We all die. That great inescapable fact is the one sure thing we all share, but how the knowledge of it affects each of us is a profoundly personal thing. Some people rarely think of it until it is upon them, while others dwell in thoughts of dying. Some are paralyzed by the idea, while others are spurred to action, striving to do as much as they can in the time they’ve been given. And some, for reasons of their own, are compelled to seek it out.
Ittestsu Nemoto, a Buddhist priest and one-time punk, has made it his life’s work to help suicidal people see the other side of a dark equation: the fact that we all die means that we all, also, live. But for Nemoto, the impulse to do this important work stems not only from a sense of compassion, but also from his own self-destructive tendencies. And while his empathy provides a unique sense of connection with those he seeks to help, it also undermines the stability of his own health and family life.
The Departure is a new documentary about Nemoto by director Lana Wilson, whose earlier film After Tiller chronicled a group of doctors specializing in abortion. It screens this Wednesday evening, with Wilson in attendance, as part of Amherst Cinema’s Bellwether Film Series.
The film opens with a look at the “death workshops” that Nemoto leads for his charges as a way of simulating the sense of dying. For the unorthodox priest, the will to live is not found in the rejection of death, but in its embrace, or confrontation; by role-playing their own deaths (some workshop attendees cover their faces with a cloth while Nemoto performs their funeral ceremonies), participants often find that the life of the living seems to once more offer something vital.
Wilson brings us into Nemoto’s world gradually, exploring his work first, and then slowly revealing more of the man at the heart of it, and just how much of a toll his calling takes on his spirit. “I take on so much of their suffering,” he explains at one point. “I can never show them how draining it is.” Making himself available at all hours, Nemoto’s phone — again, he’s not your everyday monk — is constantly pinging with calls and messages from people who have lost hope.
But when his own health takes a dramatic turn, the film does as well, turning the emotional focus from those he’s trying to help and onto the priest himself. Surprised by the reaction — or lack thereof — from those he has devoted himself to helping, Nemoto finds himself asking the questions for a change.
The Departure, Wednesday, Dec. 6, 7 p.m. Amherst Cinema, 28 Amity St., Amherst. Includes talk with director Lana Wilson.

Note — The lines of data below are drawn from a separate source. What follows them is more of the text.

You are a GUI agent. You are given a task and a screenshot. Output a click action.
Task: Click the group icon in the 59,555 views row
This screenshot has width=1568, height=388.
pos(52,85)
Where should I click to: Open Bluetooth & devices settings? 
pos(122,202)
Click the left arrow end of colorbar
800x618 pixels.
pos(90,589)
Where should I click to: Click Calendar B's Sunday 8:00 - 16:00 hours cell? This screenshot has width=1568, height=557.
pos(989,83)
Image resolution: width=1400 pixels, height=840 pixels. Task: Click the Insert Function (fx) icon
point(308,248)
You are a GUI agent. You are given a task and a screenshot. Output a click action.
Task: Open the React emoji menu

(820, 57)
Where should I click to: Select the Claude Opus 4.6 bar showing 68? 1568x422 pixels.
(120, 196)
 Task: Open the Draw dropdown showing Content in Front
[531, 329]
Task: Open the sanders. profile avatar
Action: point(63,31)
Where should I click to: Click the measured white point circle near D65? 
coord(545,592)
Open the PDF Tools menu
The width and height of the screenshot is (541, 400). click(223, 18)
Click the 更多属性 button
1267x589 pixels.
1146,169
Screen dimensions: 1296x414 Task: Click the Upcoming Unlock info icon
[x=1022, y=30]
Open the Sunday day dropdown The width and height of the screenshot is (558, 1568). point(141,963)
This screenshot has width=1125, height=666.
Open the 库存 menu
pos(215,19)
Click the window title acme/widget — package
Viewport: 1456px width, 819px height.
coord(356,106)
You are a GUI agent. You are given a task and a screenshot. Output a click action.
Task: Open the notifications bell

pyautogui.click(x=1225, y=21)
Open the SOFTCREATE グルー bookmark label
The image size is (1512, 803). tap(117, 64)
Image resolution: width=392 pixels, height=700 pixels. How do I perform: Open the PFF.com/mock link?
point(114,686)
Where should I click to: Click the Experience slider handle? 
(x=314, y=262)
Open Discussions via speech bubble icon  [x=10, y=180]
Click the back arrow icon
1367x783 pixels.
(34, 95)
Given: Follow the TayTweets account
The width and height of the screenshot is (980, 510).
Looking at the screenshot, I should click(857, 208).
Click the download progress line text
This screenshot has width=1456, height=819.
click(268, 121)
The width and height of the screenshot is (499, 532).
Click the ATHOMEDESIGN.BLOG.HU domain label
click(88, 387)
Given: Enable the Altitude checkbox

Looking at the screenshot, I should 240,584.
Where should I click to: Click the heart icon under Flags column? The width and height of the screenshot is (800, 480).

Also this week: As part of its Preview Club, Amherst brings in Fatih Akin’s film In the Fade, starring Diane Kruger (Inglourious Basterds) as a grieving woman whose husband and son are killed in a bombing. Working in her native Germany after a long spell in Hollywood, Kruger gets a chance to stretch in a way that much of her stateside fare — see the Nicolas Cage National Treasure franchise — never allowed. As her Katja works through the aftermath of the attack during a drawn-out trial (In the Fade’s courtroom scenes draw heavily on a 2013 trial of Neo-Nazis in Munich), she is forced to confront long-standing prejudices — and question what, exactly, will feel like true justice to someone who has had the most important parts of their life ripped to pieces.
Following the screening, the Preview Club will host a panel conversation featuring a trio of clinical psychologists who will discuss the ideas of trauma, revenge, and mourning raised by the film. I wouldn’t be surprised to see Kruger, who won the Best Actress award at Cannes for her performance here, grab an Oscar nod as well (In the Fade has already been selected as Germany’s entry for Best Foreign Language nominee). But I also wouldn’t be surprised to see that In the Fade doesn’t get a wide release during the crowded holiday season — if you want to make sure you catch it, do it now.
In the Fade, Tuesday, Dec. 5, Amherst Cinema, 28 Amity St., Amherst.